Source data
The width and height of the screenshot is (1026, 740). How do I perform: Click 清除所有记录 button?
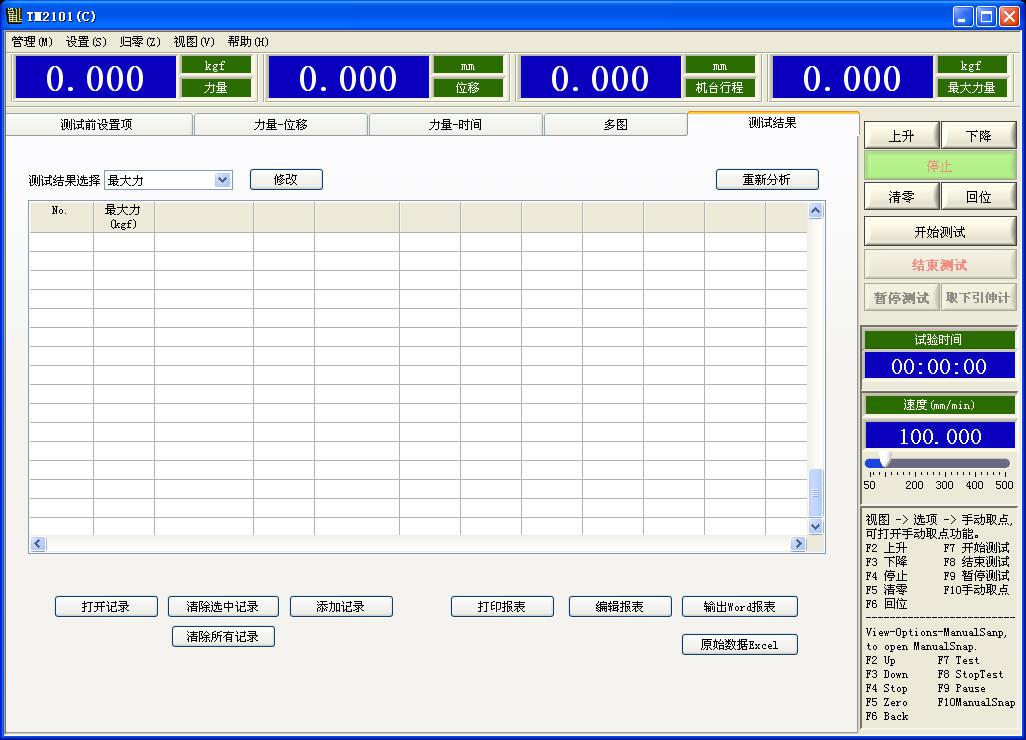222,637
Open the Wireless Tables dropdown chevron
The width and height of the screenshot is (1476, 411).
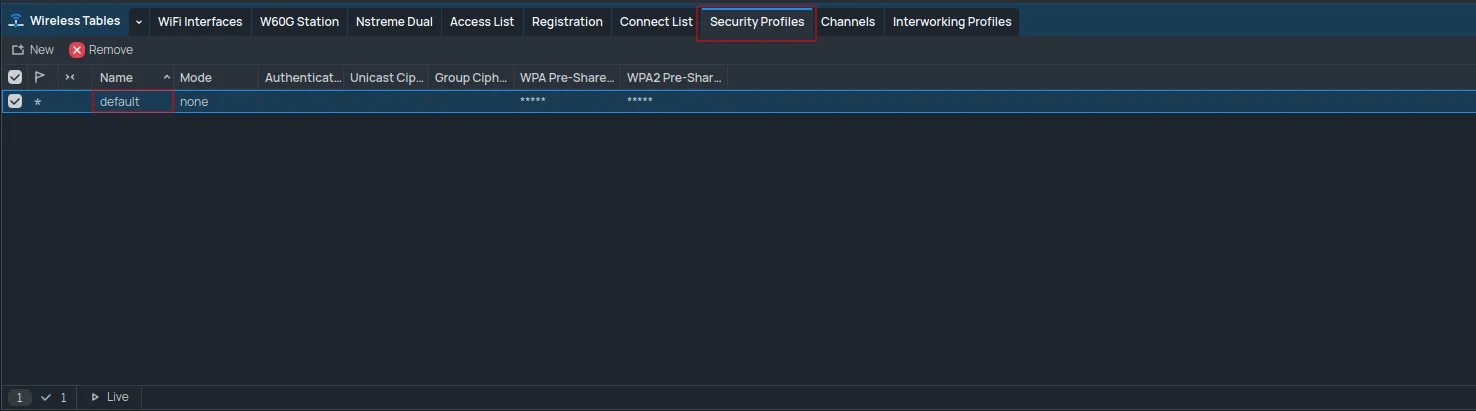point(139,21)

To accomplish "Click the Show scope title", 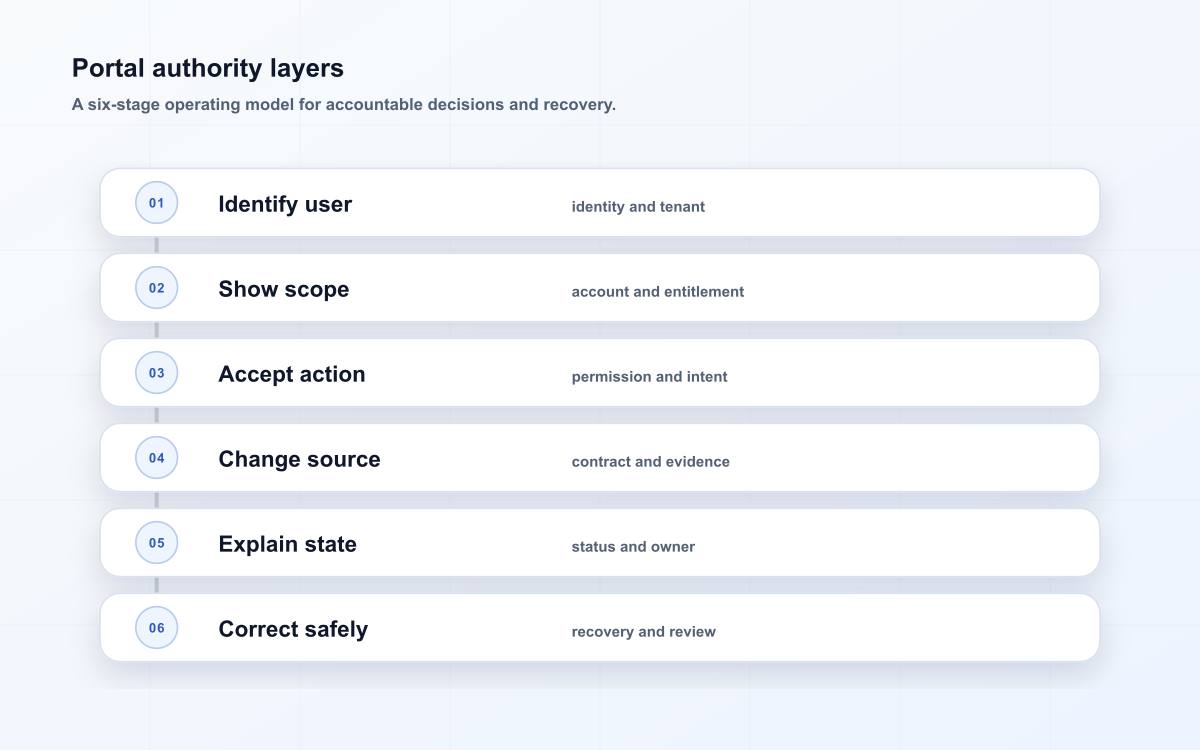I will [x=284, y=289].
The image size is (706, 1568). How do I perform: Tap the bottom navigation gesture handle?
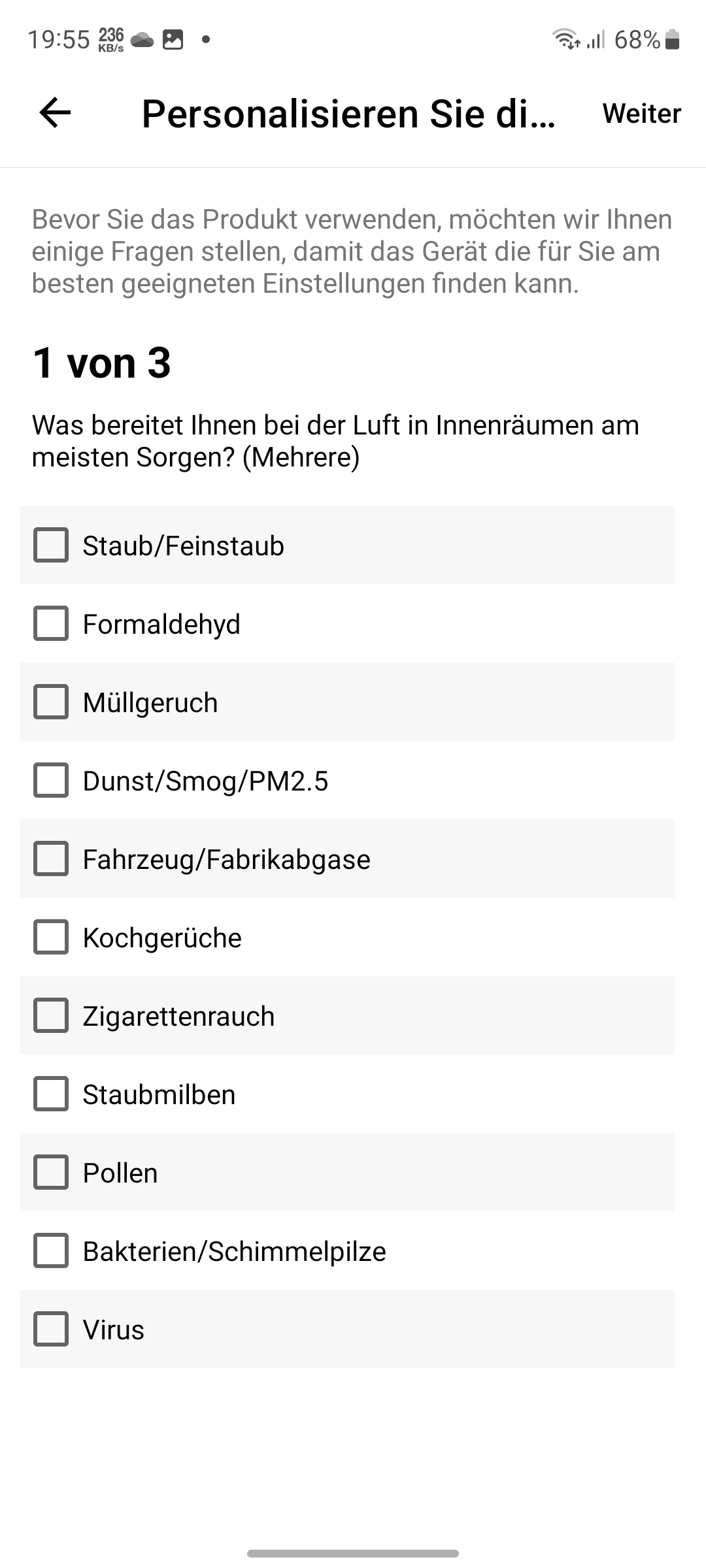tap(353, 1553)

→ Exercise aim: Exactly the lines from the line that contains "The image size" through the last line above, and no other lines, must be output, with pictures excluded.

→ Answer for this exercise:
The image size is (706, 1568). How do I perform: Tap the bottom navigation gesture handle?
tap(353, 1553)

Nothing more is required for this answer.